Provided text Block Start
Source
- PDF: raw/sources/hard_2023_long-read_whole-genome_analysis_of_human.pdf
- Status: deep ingested on 2026-04-07
- Scope: proof-of-concept extension of long-read WGS into human single-cell genomics
Study design
- Samples: clonally expanded CD8+ T cells from a healthy donor
- Platform: droplet-based multiple displacement amplification followed by PacBio HiFi sequencing
- Aim: test whether long-read sequencing can recover SNVs, SVs, tandem repeats, and partial de novo assemblies from single human cells
Summary
- This paper is a frontier-methods study rather than a diagnostic or population paper.
- It shows that single-cell long-read WGS can recover variant classes and genomic regions that short-read single-cell workflows miss, including repeat-rich and dark regions.
- The signal is real, but the workflow remains constrained by amplification bias, allelic dropout, and chimeric artifacts.
Key findings
- PacBio sequencing reached up to about 40% genome coverage per single cell.
- The authors report 28 somatic SNVs, including mitochondrial heteroplasmy, and around 5,473 high-confidence SVs per cell.
- Compared with Illumina data from clonally related cells, the long-read workflow detected roughly sixteen times more high-confidence SVs.
- Single-cell de novo assemblies reached up to 598 Mb and recovered 1,762 complete gene models.
Strengths
- Extends the long-read WGS argument beyond bulk genomes into a technically harder regime.
Provided text Block End
Data below Block Start
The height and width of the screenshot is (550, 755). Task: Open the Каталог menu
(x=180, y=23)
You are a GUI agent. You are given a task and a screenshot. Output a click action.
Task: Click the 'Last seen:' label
Data below Block End
__Questions to answer__:
1 > In the notes on single-cell long-read sequencing, up to roughly what share of the genome did PacBio sequencing cover per single cell?
2 > Reproduce everything in the notes on single-cell long-read sequencing from "Key findings" down to "technically harder regime.", word for word.
3 > Extend the notes on single-cell long-read sequencing, picking up right after their final sentence.

__Answer set__:
1 > About 40%.

2 >
Key findings
- PacBio sequencing reached up to about 40% genome coverage per single cell.
- The authors report 28 somatic SNVs, including mitochondrial heteroplasmy, and around 5,473 high-confidence SVs per cell.
- Compared with Illumina data from clonally related cells, the long-read workflow detected roughly sixteen times more high-confidence SVs.
- Single-cell de novo assemblies reached up to 598 Mb and recovered 1,762 complete gene models.
Strengths
- Extends the long-read WGS argument beyond bulk genomes into a technically harder regime.

3 >
- Demonstrates clear utility in dark regions, tandem repeats, and partial assembly.
- Explicitly documents artifact sources instead of overclaiming.
Limitations and caveats
- Single donor, single cell type, and partial genome recovery limit generalization.
- The current workflow is not reliable for inversions and duplications because amplification chimeras create false positives.
- The study depends on whole-genome amplification, which remains the key bottleneck.
Relevance to this corpus
- This is the most exploratory paper in the corpus.
- It matters less for immediate clinical rare disease workflows and more as a signal of where long-read WGS can expand next once bulk-genome methods mature.
Related concepts
Open questions
- Can single-cell long-read WGS become robust enough for inversion, duplication, and complex rearrangement analysis without heavy amplification artifacts?
- How much of the current limitation is wet-lab versus bioinformatics?